-- Start of RECORDS PROVIDED --
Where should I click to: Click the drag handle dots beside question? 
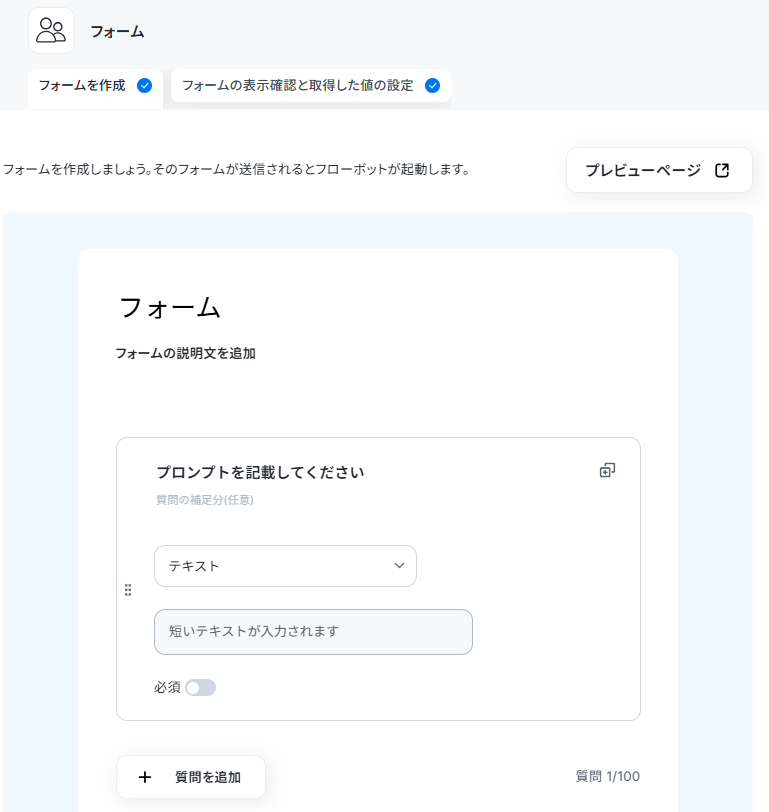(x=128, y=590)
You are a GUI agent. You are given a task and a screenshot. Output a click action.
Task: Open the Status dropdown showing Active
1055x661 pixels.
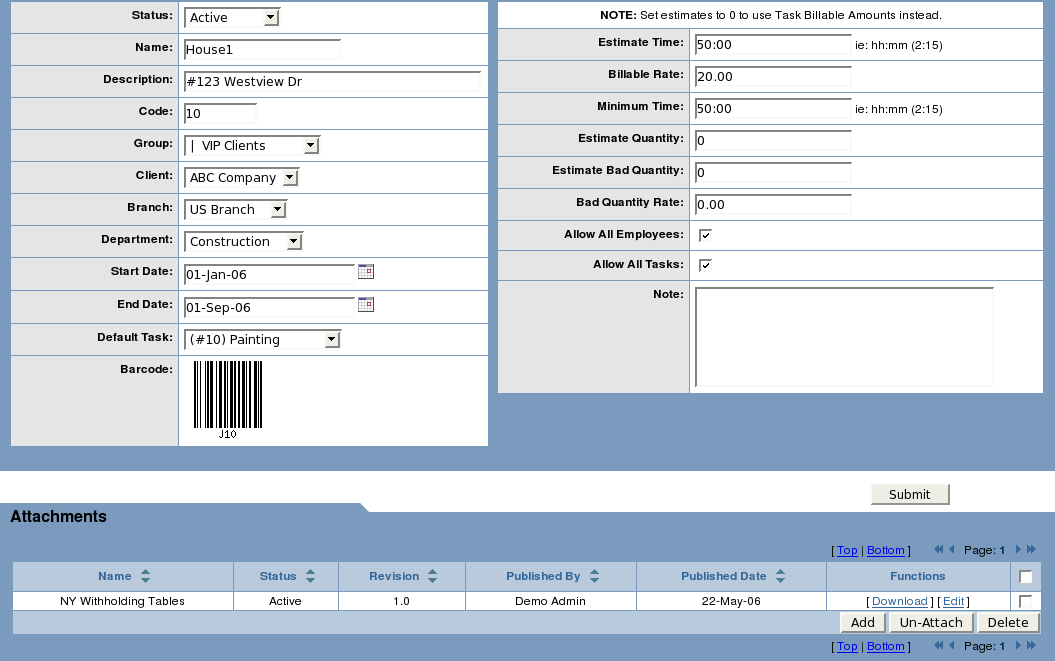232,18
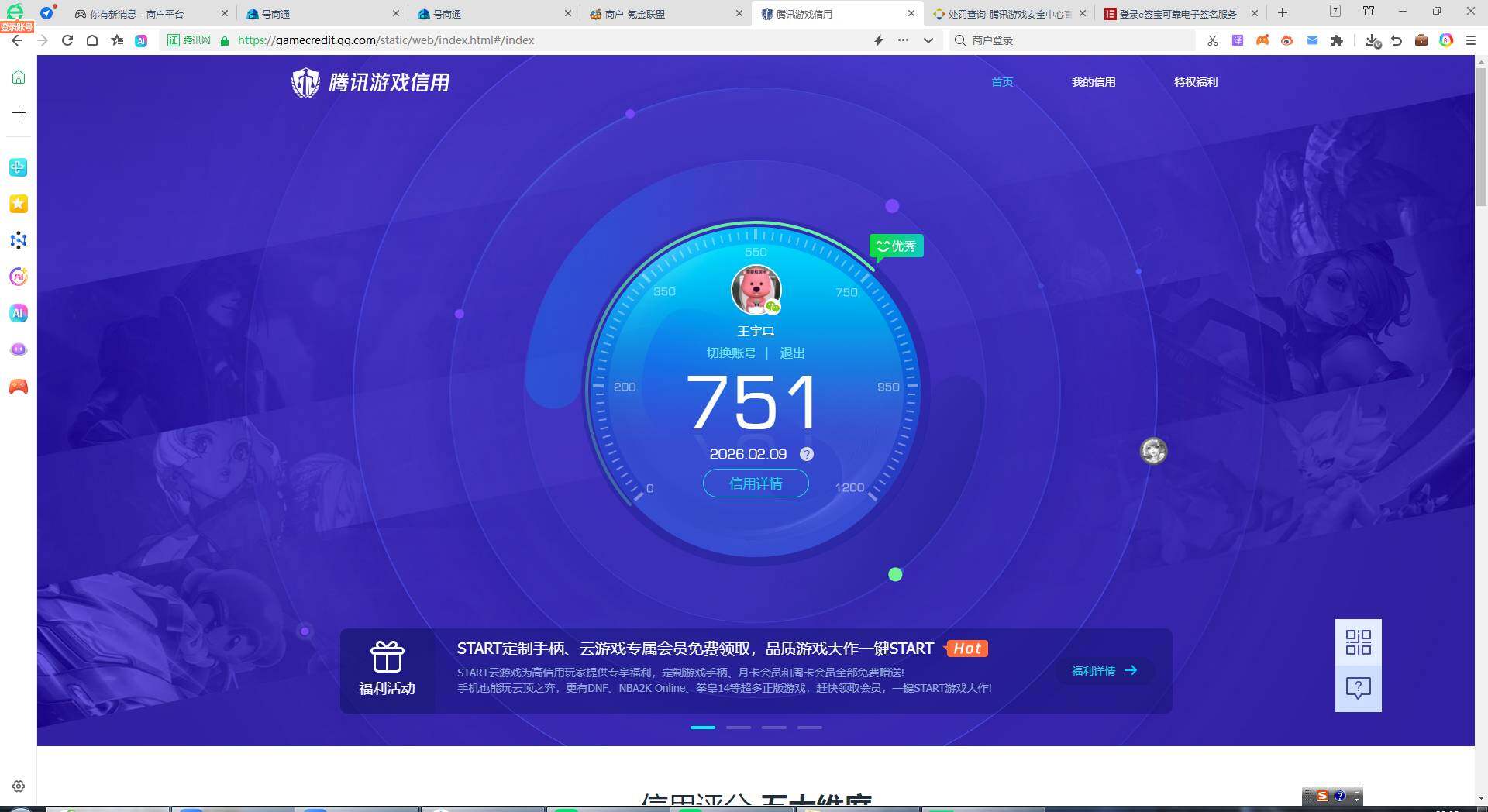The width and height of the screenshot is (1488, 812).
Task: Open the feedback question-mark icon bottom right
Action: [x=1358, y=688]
-- End of RECORDS PROVIDED --
**STATED PROBLEM**
Return every line above that contains the string "click". Case counts.

**SOLUTION FOR THIS EXERCISE**
Where should I click to: Click the drag handle dots beside question? 
You are a GUI agent. You are given a task and a screenshot. Output a click action.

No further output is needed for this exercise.